*** Opening SUPPLIED ENTRIES ***

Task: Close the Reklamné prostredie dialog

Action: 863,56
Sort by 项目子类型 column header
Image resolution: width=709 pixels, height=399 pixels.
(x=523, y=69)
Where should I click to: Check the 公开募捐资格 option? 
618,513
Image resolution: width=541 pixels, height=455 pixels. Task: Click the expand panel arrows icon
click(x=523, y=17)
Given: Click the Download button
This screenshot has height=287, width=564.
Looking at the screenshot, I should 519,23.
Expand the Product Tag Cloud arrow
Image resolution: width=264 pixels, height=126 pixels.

*** Closing SUPPLIED ENTRIES ***
*** Opening SUPPLIED ENTRIES ***

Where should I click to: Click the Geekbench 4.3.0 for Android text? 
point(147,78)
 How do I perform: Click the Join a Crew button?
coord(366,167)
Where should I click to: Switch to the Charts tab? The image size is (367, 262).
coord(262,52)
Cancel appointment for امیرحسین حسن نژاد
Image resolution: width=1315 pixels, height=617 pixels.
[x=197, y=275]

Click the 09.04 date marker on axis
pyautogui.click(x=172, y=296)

*** Closing SUPPLIED ENTRIES ***

-- YOUR TASK --
Taking the records above, retype every line from the one with "Where should I click to: Check" down to the one with "Image resolution: width=264", exactly and with nothing else.

-- TASK SOLUTION --
Where should I click to: Check the 公开募捐资格 option? 
618,513
Image resolution: width=541 pixels, height=455 pixels. Task: Click the expand panel arrows icon
click(x=523, y=17)
Given: Click the Download button
This screenshot has height=287, width=564.
Looking at the screenshot, I should 519,23.
Expand the Product Tag Cloud arrow
Image resolution: width=264 pixels, height=126 pixels.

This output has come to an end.